Allah is Degene Die gevraagd wordt om de omstandigheden van alle moslims te verbeteren, om hun harten en daden te verenigen op godvrezendheid en om alle geleerden van de moslims en alle uitnodigers tot de waarheid te leiden naar datgene wat Hem tevredenstelt en Zijn dienaren profijt schenkt. Wij vragen Hem om hun woord te verenigen op de leiding, om hen te beschermen tegen de oorzaken van de verdeeldheid en onenigheid en om door middel van hen de waarheid te laten zegevieren en de valsheid ten ondergang te brengen. Voorwaar, Hij is de Almachtige daarover en Hij is daartoe in staat. Moge Allah's salaah en salaam rusten op onze Profeet Mohammad, zijn familieleden, Metgezellen en eenieder die zijn leiding volgt tot aan de Dag van de Afrekening.

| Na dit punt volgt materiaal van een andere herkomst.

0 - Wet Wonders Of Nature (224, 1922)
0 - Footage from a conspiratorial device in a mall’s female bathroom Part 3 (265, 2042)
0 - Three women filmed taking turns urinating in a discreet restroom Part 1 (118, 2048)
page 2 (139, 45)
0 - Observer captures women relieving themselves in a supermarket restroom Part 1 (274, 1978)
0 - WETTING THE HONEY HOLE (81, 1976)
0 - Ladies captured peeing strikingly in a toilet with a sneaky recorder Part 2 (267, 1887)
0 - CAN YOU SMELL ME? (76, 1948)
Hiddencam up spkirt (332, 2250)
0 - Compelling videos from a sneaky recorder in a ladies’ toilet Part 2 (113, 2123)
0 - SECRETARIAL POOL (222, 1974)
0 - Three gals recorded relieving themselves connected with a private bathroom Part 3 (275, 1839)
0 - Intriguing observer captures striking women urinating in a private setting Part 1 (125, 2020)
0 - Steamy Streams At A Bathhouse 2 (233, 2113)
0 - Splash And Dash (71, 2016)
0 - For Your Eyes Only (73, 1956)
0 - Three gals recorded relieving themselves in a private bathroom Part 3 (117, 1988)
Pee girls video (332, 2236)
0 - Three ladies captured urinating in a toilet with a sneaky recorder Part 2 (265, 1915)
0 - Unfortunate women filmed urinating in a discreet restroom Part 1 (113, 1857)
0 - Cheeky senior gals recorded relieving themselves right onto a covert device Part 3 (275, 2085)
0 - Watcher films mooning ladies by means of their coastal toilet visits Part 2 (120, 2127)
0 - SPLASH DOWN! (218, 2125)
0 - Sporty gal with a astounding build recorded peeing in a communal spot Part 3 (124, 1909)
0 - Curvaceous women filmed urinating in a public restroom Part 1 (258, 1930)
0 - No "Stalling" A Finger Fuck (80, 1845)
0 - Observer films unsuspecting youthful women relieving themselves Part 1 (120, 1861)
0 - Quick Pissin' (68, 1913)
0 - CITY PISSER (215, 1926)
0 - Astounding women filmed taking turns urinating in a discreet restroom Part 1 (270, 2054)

Bron: Madjmoe' Fataawa wa Maqaalaat Moetanawwi'ah (7/311-314)

Vertaald vanuit het Arabisch door: Ridouane Mallouki




--------------------------------------------------------------------------------

(1) Voetnoot van de vertaler: Shaytaan (mv. shayaatien): De Satan, de duivel.



(2) Voetnoot van de vertaler: Idjtihaad: Het verrichten van inspanningen door een geleerde om tot een oordeel te komen betreffende een religieus vraagstuk.